TASK DIRECTIONS —
Every line in the entries where "arrow" is found should be copied.

PROVIDED ENTRIES —
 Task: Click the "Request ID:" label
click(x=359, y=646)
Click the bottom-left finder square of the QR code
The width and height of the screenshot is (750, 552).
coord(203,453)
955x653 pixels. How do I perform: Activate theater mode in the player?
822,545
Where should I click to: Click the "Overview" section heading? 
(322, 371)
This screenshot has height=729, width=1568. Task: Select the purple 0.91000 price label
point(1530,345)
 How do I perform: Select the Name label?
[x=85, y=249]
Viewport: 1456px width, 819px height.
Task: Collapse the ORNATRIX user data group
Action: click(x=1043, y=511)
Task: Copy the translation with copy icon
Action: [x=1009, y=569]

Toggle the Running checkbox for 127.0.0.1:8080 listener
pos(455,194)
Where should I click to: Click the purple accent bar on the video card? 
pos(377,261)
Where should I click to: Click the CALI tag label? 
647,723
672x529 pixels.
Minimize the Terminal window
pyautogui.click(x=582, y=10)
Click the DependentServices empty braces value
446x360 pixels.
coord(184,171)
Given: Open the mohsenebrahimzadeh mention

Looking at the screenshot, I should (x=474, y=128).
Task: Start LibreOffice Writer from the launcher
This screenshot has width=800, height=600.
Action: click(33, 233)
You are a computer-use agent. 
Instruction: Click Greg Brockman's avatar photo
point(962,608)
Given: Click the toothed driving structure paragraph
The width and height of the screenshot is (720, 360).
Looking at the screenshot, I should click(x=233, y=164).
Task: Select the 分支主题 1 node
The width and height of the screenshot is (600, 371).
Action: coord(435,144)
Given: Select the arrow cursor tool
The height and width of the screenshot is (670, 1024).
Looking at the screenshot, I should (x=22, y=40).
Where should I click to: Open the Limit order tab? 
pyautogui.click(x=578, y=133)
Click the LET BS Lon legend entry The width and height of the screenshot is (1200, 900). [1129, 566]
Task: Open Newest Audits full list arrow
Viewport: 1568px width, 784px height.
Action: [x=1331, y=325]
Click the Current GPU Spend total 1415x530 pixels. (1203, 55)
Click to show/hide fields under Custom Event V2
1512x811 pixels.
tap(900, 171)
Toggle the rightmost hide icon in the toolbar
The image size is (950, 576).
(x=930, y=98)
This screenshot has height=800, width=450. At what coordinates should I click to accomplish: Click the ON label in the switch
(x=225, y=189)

EXERCISE RESULT —
Given: Select the arrow cursor tool
Task: Open Newest Audits full list arrow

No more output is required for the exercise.